Esai: Di Balik Tembok Megah Teori Struktural Fungsional

Di Balik Tembok Megah Teori Struktural Fungsional

Oleh: Muhammad Arkan Ash-Shiddiq (Sosiologi 2022)

Pendahuluan

Dewasa ini, ilmu sosiologi telah mencapai posisi yang cukup mapan sebagai sebuah kajian ilmu pengetahuan. Keberhasilan tersebut tidak luput dari peranan para ahli yang banyak menyumbangkan pemikiran mereka melalui teori-teorinya. Salah satu teori besar yang hingga saat ini banyak menebar pengaruhnya bagi kajian ilmu sosiologi, antropologi dan disiplin ilmu pengetahuan lainnya adalah teori struktural fungsional. Tiga teori utama sosiologi meliputi teori fungsionalisme struktural, teori konflik, dan teori interaksi simbolik (Wirawan, 2012). Hingga saat ini teori struktural fungsional masih dianggap relevan dan telah banyak teori lain yang bermunculan berkat adanya teori ini. Teori fungsi struktural telah mempengaruhi perkembangan teori sosiologi hingga saat ini (Jones, 2009).
---------------
§ YANG PERLU DIKERJAKAN:
1/ Tentukan apakah setiap pernyataan berikut sesuai dengan esai tentang teori struktural fungsional. Jawab ya atau tidak, lalu kutip kata-kata penentunya dari esai tersebut. (a) Teori konflik termasuk salah satu dari tiga teori utama sosiologi. (b) Teori struktural fungsional kini dianggap sudah tidak relevan. (c) Pengaruh teori struktural fungsional hanya terbatas pada kajian ilmu sosiologi.
2/ Tuliskan kembali dengan tepat bagian esai tentang teori struktural fungsional di antara "Dewasa ini, ilmu" dan "ini (Jones, 2009).", kedua ujungnya ikut disalin.
3/ Dalam esai tentang teori struktural fungsional, sumber mana yang dikutip untuk pernyataan bahwa teori fungsi struktural telah mempengaruhi perkembangan teori sosiologi hingga saat ini?

§ BAGIAN DATA:
---------------
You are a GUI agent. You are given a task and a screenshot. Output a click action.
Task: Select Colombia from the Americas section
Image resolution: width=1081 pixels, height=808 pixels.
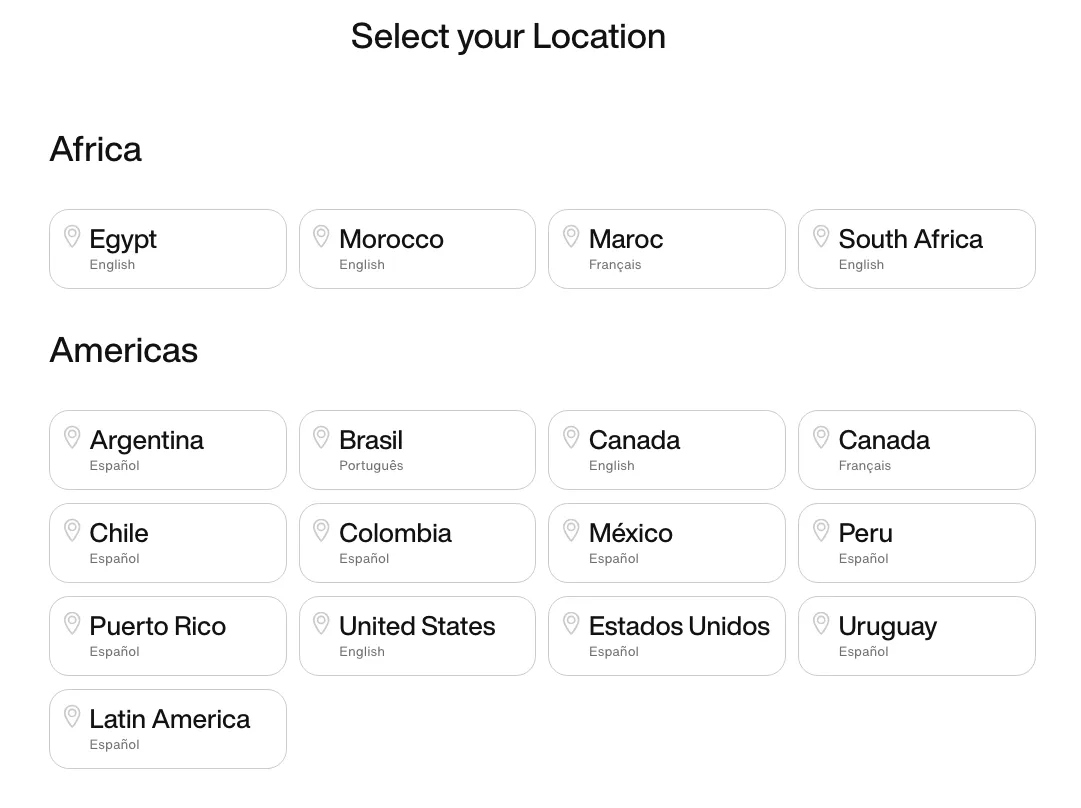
---------------
§ DAFTAR JAWABAN:
1/
(a) Ya: "Tiga teori utama sosiologi meliputi teori fungsionalisme struktural, teori konflik, dan teori interaksi simbolik"
(b) Tidak: "Hingga saat ini teori struktural fungsional masih dianggap relevan"
(c) Tidak: "banyak menebar pengaruhnya bagi kajian ilmu sosiologi, antropologi dan disiplin ilmu pengetahuan lainnya"

2/
Dewasa ini, ilmu sosiologi telah mencapai posisi yang cukup mapan sebagai sebuah kajian ilmu pengetahuan. Keberhasilan tersebut tidak luput dari peranan para ahli yang banyak menyumbangkan pemikiran mereka melalui teori-teorinya. Salah satu teori besar yang hingga saat ini banyak menebar pengaruhnya bagi kajian ilmu sosiologi, antropologi dan disiplin ilmu pengetahuan lainnya adalah teori struktural fungsional. Tiga teori utama sosiologi meliputi teori fungsionalisme struktural, teori konflik, dan teori interaksi simbolik (Wirawan, 2012). Hingga saat ini teori struktural fungsional masih dianggap relevan dan telah banyak teori lain yang bermunculan berkat adanya teori ini. Teori fungsi struktural telah mempengaruhi perkembangan teori sosiologi hingga saat ini (Jones, 2009).

3/ Jones, 2009.